Getrennte Lagerbestände für den stationären Filialbetrieb und für den Online Shop sind im Einzelhandel die Regel. Die Läger werden im Allgemeinen auch wirklich physisch getrennt gehalten. Es gibt ein Lager für den Online-Direktversand, das häufig sogar von einem externen Dienstleister betrieben wird, der die Einzelkommissionierung auf Endkundenebene beherrscht. Und es gibt daneben die klassische Einzelhandelslogistik für die Filialbelieferung, häufig auch im Streckengeschäft vom Hersteller zur Filiale. So lässt zum Beispiel Fressnapf den Online-Direktversand von Baur Fulfillment erledigen, betreibt aber die Filialbelieferung selbst.

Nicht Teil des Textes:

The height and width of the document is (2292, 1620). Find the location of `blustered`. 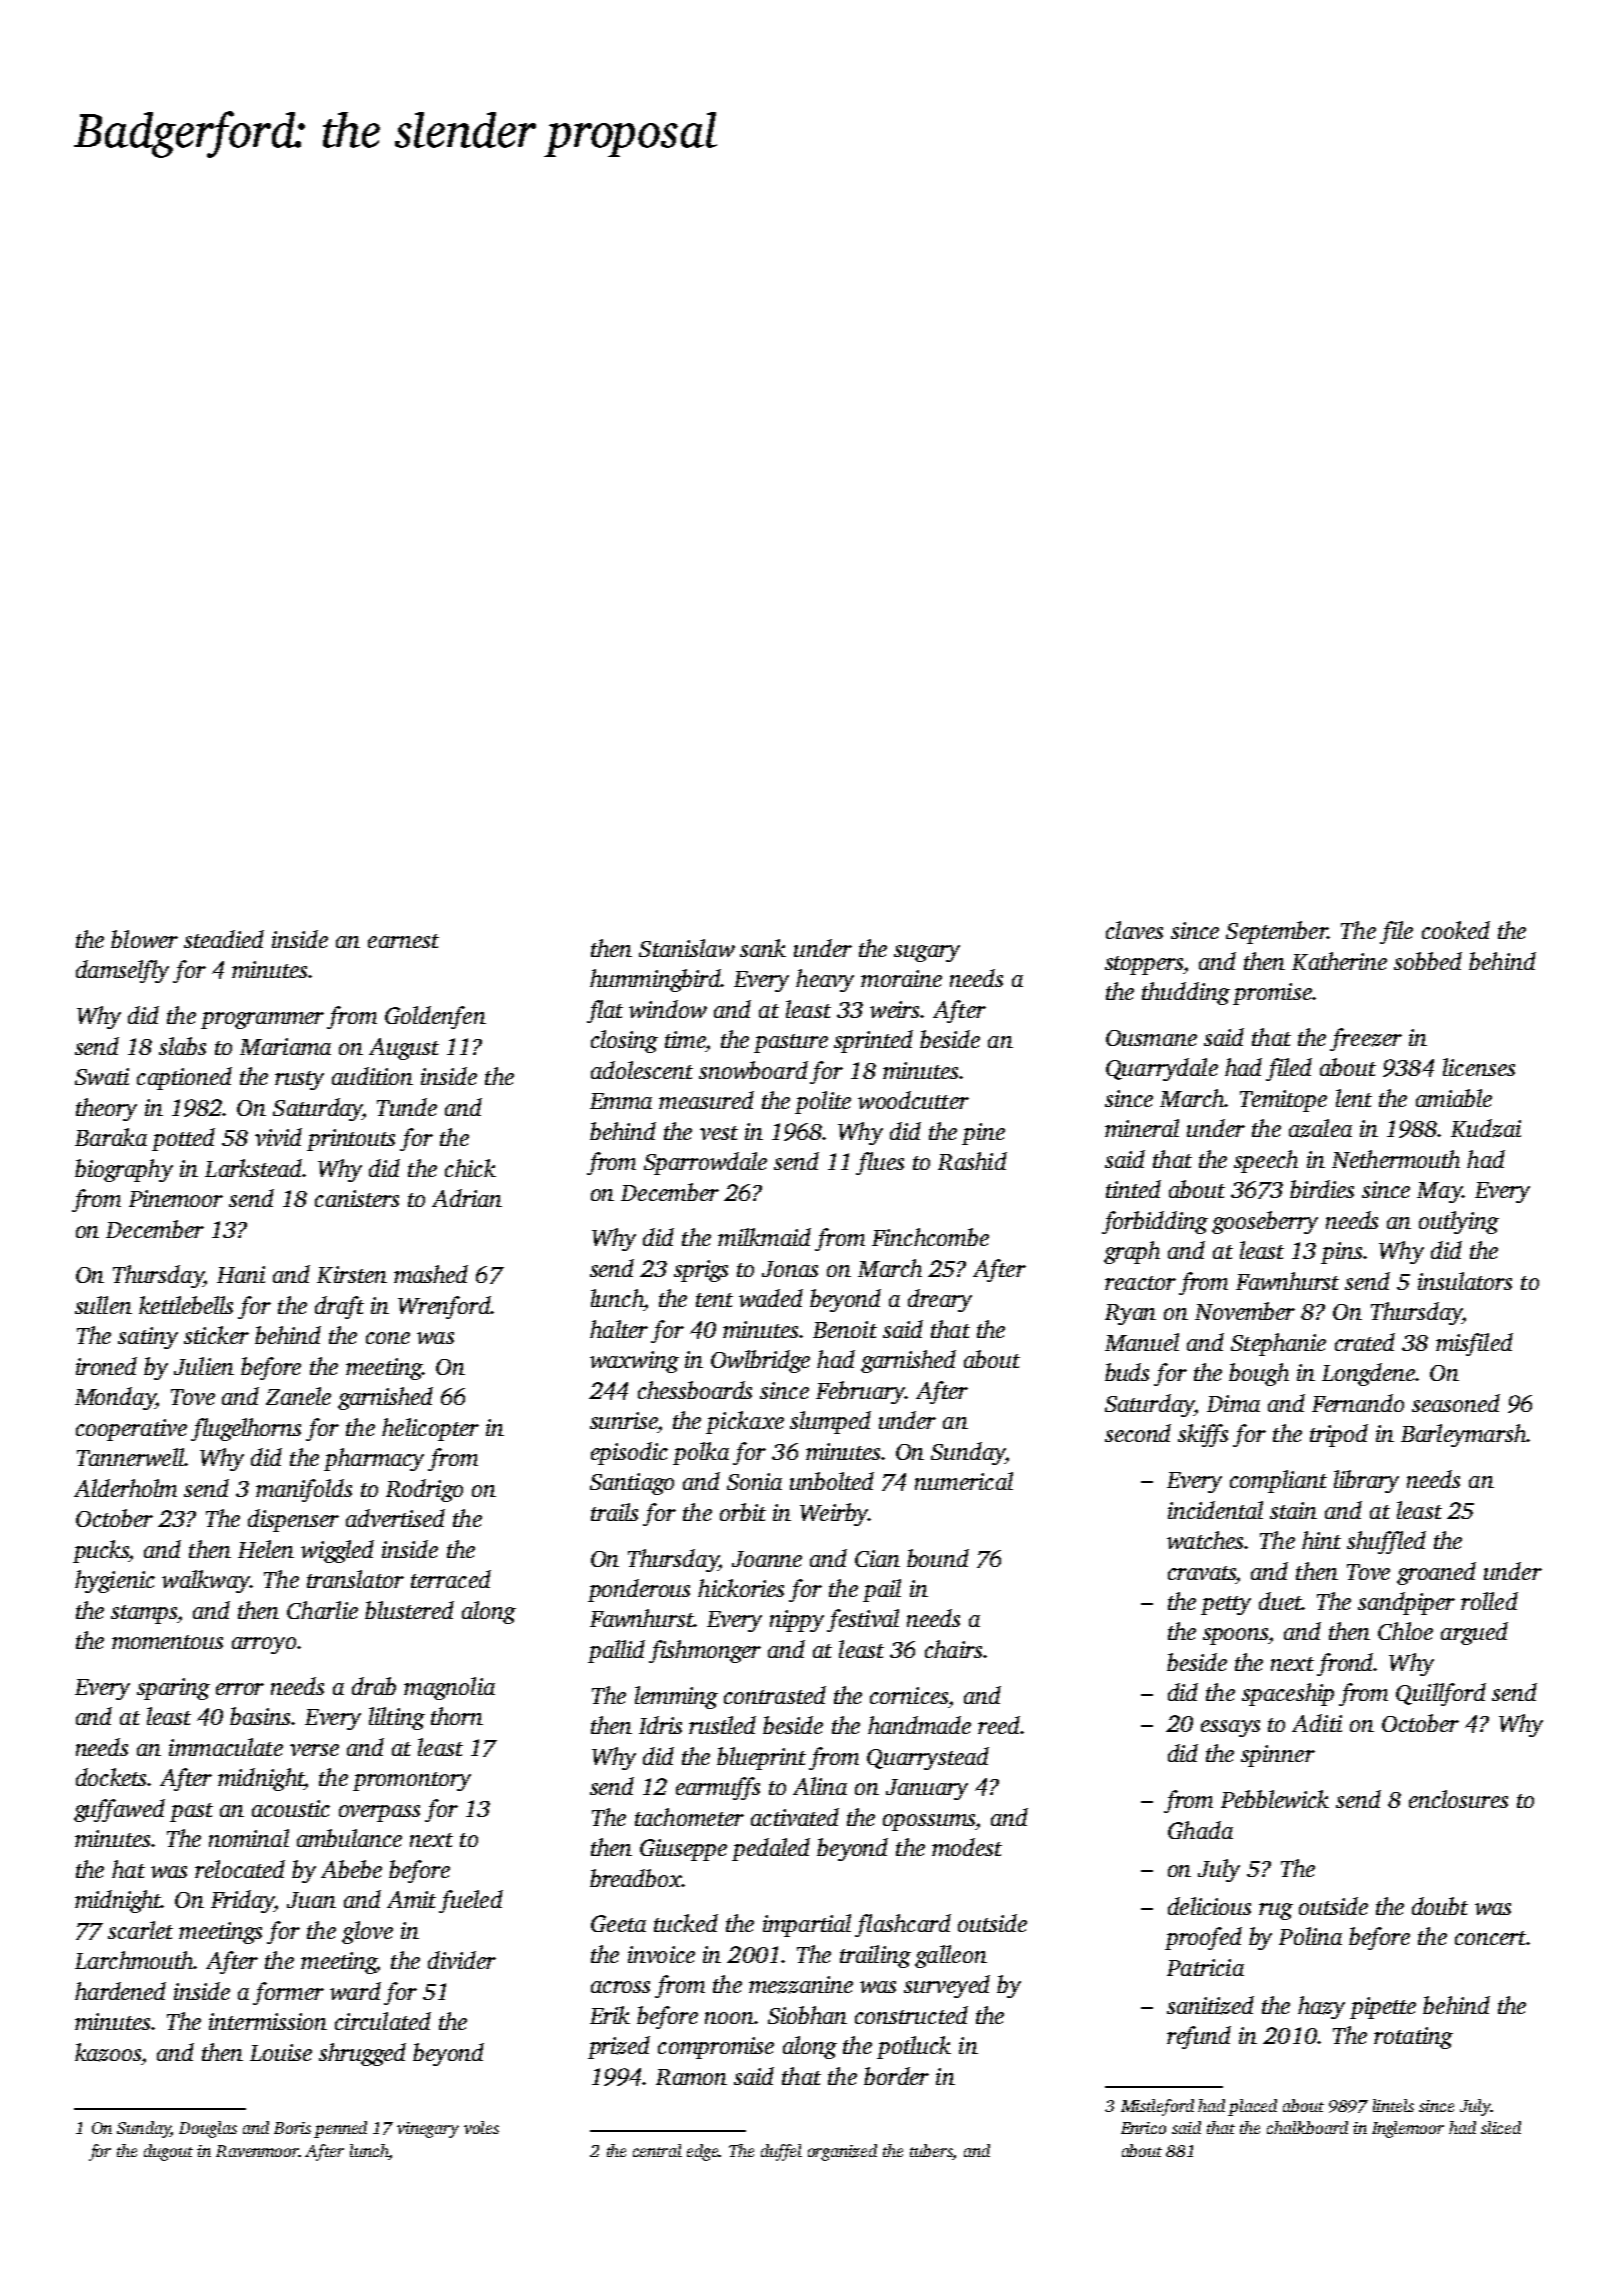

blustered is located at coordinates (409, 1610).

Mit „Nein“ verkaufen müssen ist teuer

Wenn der Bestand im Online-Lager ausverkauft ist, wird der Artikel üblicherweise (zumindest vorübergehend) aus dem Online Shop entfernt, damit man nicht mit „Nein“ verkaufen und die Kunden verärgern muss. So sollte es zumindest sein. Es sei denn, es handelt sich um ein dauerhaftes Standard-Sortiment und man kann mit einer kurzfristigen Nachlieferung durch den Lieferanten rechnen. Das ist aber bei den immer kürzeren Saisonrhythmen im Online-Geschäft immer seltener.

Wenn nun aber in den Filialen noch Bestände liegen und der Online-Bestand hingegen schon ausverkauft ist, hätte man mit den Online-Kunden doch sichere Abnehmer, die man bei getrennten Beständen so aber nicht bedienen kann. Und ob man diese Ware in der Filiale ohne Abschriften abverkauft, ist gerade gegen Saisonende auch nicht mehr sicher. Unangenehm ist es aber auch, wenn das Angebot zuerst im Internet veröffentlicht wird und die Online-Nachfrage dann für die Filialen nichts mehr nachlässt.

Da wäre doch eine Integration der Filial- und Onlinebestände ein wünschenswerter Zustand. Der Handel würde die Nachfrage dort befriedigen, wo sie gerade auftaucht, stationär oder online, und auf diese Weise am Ende noch mehr (zu regulären Preisen) verkaufen.

Der Teufel steckt im Detail

Was da theoretisch so glatt aussieht, wirft allerdings in der Praxis einige Probleme auf, zum Beispiel:

  • Der Filialbestand ist trotzt Scanner-Kassen nie genau bekannt. Was ist mit dem Paar Schuhen, das der Kunde gerade anprobiert und mit dem er noch nicht zur Kasse gegangen ist? Hier kann man mit Pufferbeständen arbeiten.
  • Lassen sich die Filiallogistik und die Einzelkommissionierung auf Endkundenebene wirklich physisch integrieren? In der Einzelkommissionierung müssen größere Gebinde, die sonst geschlossen in die Filialen gehen, aufgerissen werden. Zumindest bedarf es hier einer detaillierten Planung und die Lösungsmöglichkeiten sind sicherlich auch sortimentsabhängig.
  • Integration würde ja auch bedeuten, dass die „Online-Bestände“ auch den Filialen zur Verfügung stehen. Wie sollen in diesem Zusammenhang die Retouren aus dem Online-Geschäft behandelt werden?
  • In jedem Fall bedarf es Anpassungen möglicherweise auch ein Austausch des IT-Warenwirtschaftssystem.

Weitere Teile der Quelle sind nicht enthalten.